Question: From a group of \[8\] boys and \[3\] girls, a committee of \[5\] members to be formed. Find the prob...

Question

From a group of $8$ boys and $3$ girls, a committee of $5$ members to be formed. Find the probability that $2$ particular girls are included in the committee is
A) $\dfrac{4}{{11}}$
B) $\dfrac{2}{{11}}$
C) $\dfrac{6}{{11}}$
D) $\dfrac{8}{{11}}$

Answer 1

Solution

The committee will be formed by two girls and three particular members. It means the three particular members will be chosen from the remaining nine members. Then, we find the number of ways to select 2 particular girls, the number of ways to select three particular members among the 9 members and the number of ways to select five particular members among 11 members.
Finally, we can find the required probability.

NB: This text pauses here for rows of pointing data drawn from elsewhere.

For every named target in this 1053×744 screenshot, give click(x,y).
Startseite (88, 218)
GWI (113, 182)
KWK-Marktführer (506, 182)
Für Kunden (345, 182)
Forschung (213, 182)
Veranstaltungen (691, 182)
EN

Complete step-by-step answer:
It is given that; the number of boys is $8$ and the number of girls $3$ . A committee of $5$ members will be formed.
We have to find the probability that $2$ particular girls are included in the committee.
So, we have,
Committee: 2 girls and 3 particular members.
The number of ways to select 2 particular girls is $^2{C_2}$ .
Now, the committee has to select 3 members from $(8 + 3 - 2) = 9$ members.
The number of ways to select three particular members among rest 9 members is ${ = ^9}{C_3}$ .
The number of ways to select five particular members among 11 members is ${ = ^{11}}{C_5}$ .
The probability that $2$ particular girls are included in the committee is $= \dfrac{{^2{C_2}{ \times ^9}{C_3}}}{{^{11}{C_5}}}$
Simplifying we get,
$\Rightarrow \dfrac{{^2{C_2}{ \times ^9}{C_3}}}{{^{11}{C_5}}} = \dfrac{{\dfrac{{2!}}{{2!\left( {2 - 2} \right)!}} \times \dfrac{{9!}}{{3!\left( {9 - 3} \right)!}}}}{{\dfrac{{11!}}{{5!\left( {11 - 5} \right)!}}}}$
By using combination formula to solve,
$\Rightarrow \dfrac{{\dfrac{{2!}}{{2!\left( {2 - 2} \right)!}} \times \dfrac{{9!}}{{3!\left( {9 - 3} \right)!}}}}{{\dfrac{{11!}}{{5!\left( {11 - 5} \right)!}}}} = \dfrac{{84}}{{462}}$
The probability that $2$ particular girls are included in the committee is $= \dfrac{{84}}{{462}} = \dfrac{2}{{11}}$
So, the probability that $2$ particular girls are included in the committee is $\dfrac{2}{{11}}$ .

$\therefore$ The correct option is B) $\dfrac{2}{{11}}$ .

Note: We must keep in mind that the probability is a measure of the likelihood of an event to occur. Many events cannot be predicted with total certainty. We can predict only the chance of an event to occur i.e. how likely they are to happen, using it. Probability can range in from 0 to 1, where 0 means the event to be an impossible one and 1 indicates a certain event.